# Given records
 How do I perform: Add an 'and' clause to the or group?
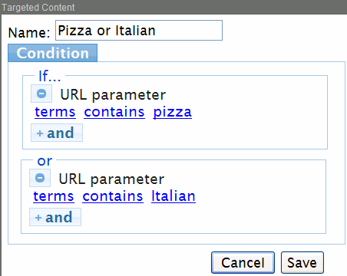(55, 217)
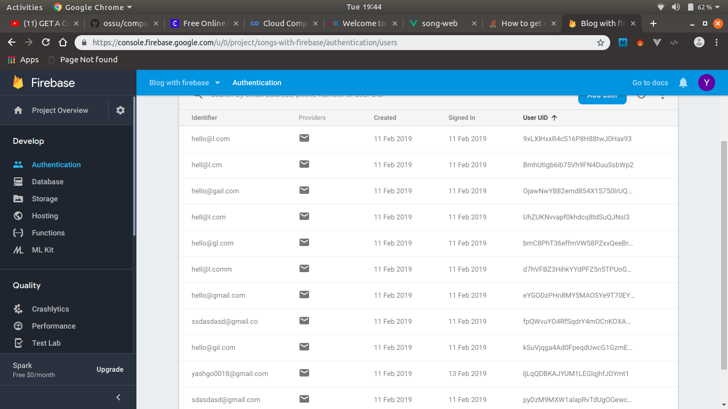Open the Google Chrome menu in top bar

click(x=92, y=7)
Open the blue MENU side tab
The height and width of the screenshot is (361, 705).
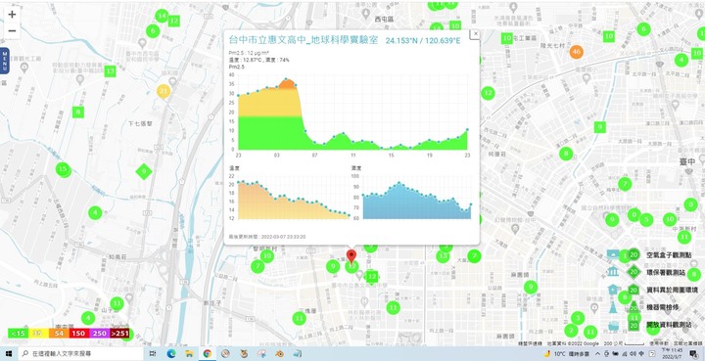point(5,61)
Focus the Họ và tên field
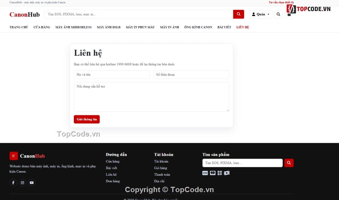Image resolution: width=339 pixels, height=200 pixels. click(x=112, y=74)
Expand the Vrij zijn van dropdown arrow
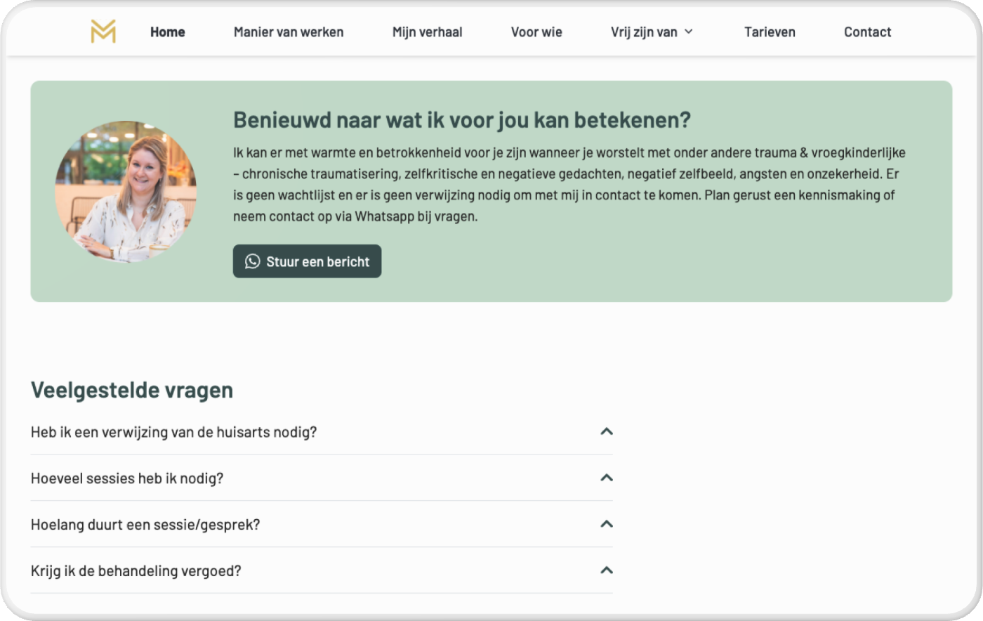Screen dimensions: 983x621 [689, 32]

# Work required
Your copy should hold exactly the lines from the one with "Focus the Họ và tên field" through the end of the records, both included, and no pictures.

# Answer space
Focus the Họ và tên field
Image resolution: width=339 pixels, height=200 pixels. click(x=112, y=74)
Expand the Vrij zijn van dropdown arrow
Screen dimensions: 983x621 [689, 32]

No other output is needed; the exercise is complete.